Provided material
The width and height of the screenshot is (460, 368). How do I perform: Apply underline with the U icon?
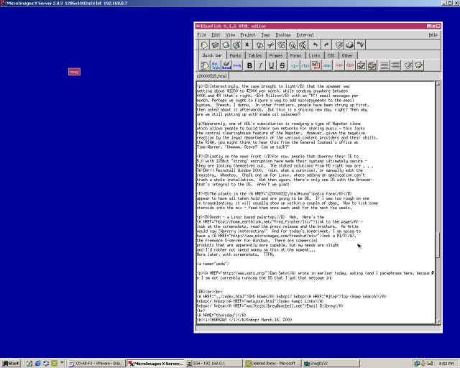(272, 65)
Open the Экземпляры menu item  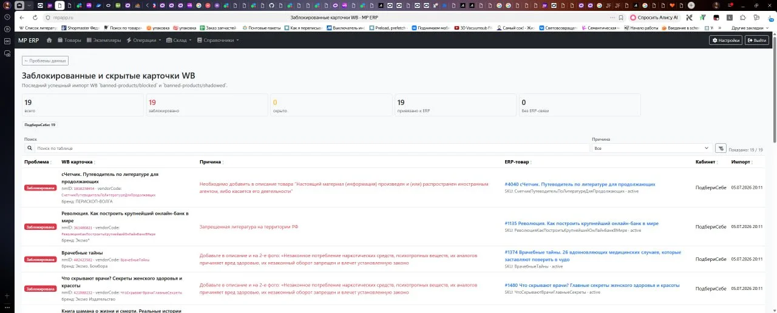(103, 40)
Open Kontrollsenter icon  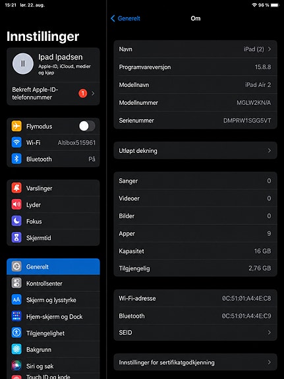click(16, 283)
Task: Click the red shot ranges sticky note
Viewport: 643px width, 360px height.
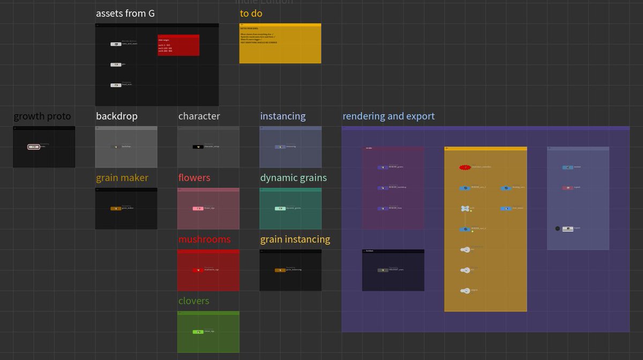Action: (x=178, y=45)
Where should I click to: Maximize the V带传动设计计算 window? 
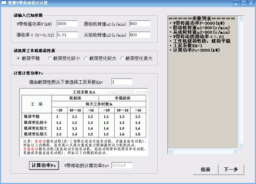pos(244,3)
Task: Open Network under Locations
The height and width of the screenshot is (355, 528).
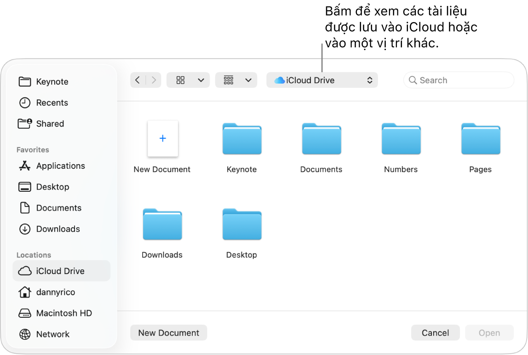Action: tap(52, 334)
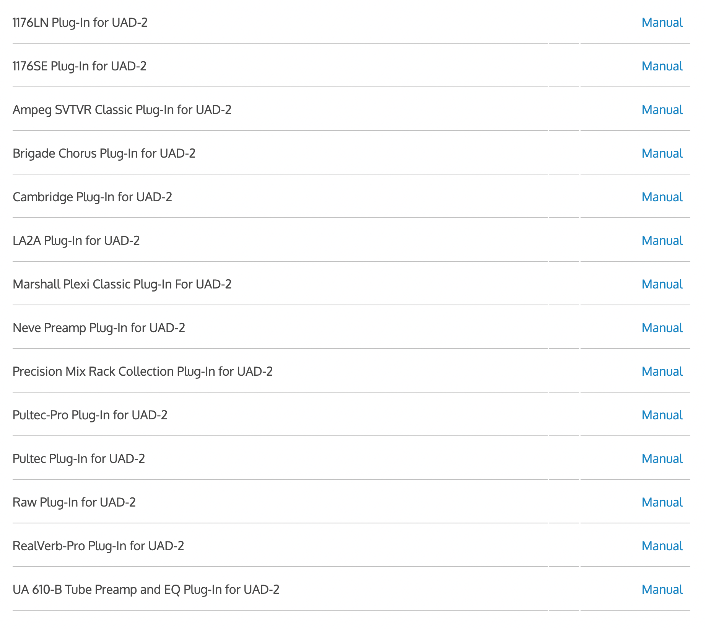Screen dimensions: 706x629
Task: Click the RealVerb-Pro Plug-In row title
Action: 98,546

What the task asks
Write out nothing but the lines from the one with "Task: Open Network under Locations" through the last line of the entries, exactly as they stand; pictures are not part of the copy.

Response to this task
Task: Open Network under Locations
The height and width of the screenshot is (355, 528).
Action: tap(52, 334)
Screen dimensions: 706x629
Task: Click the RealVerb-Pro Plug-In row title
Action: 98,546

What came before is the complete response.